* [What the task requires]: Each record below should be reproduced as it is written, with pictures left out entirely.

★ ★ ★ ★ ★

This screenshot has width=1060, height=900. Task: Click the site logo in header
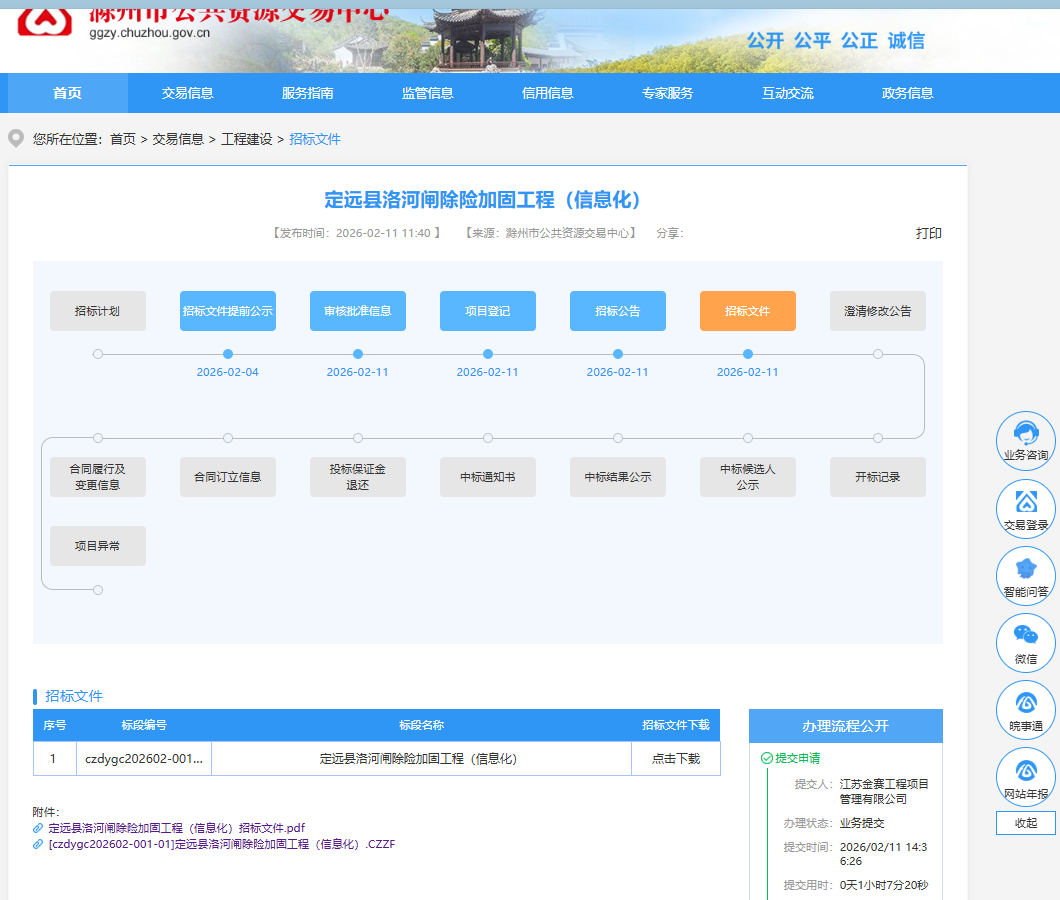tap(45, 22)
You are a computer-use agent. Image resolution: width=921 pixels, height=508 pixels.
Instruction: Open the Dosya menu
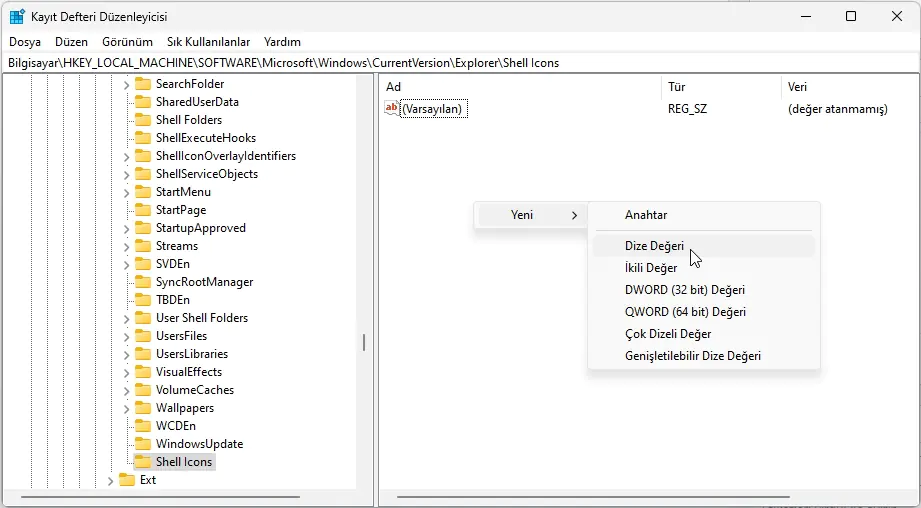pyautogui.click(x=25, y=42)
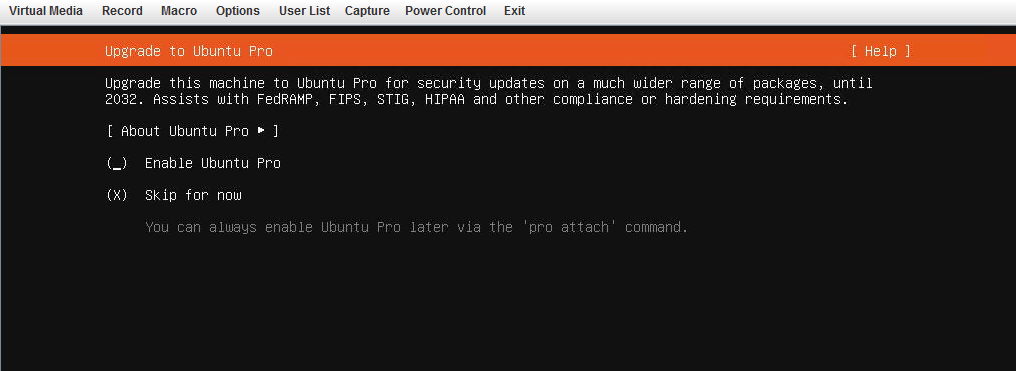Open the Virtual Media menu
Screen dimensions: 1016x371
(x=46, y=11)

★ ★ ★ ★ ★

* [Exercise result]:
This screenshot has width=1060, height=900. Task: Click the site logo in header
tap(45, 22)
You are a computer-use agent. Image resolution: width=921 pixels, height=508 pixels.
Instruction: Open the Dosya menu
pyautogui.click(x=25, y=42)
Open the Virtual Media menu
Screen dimensions: 1016x371
(x=46, y=11)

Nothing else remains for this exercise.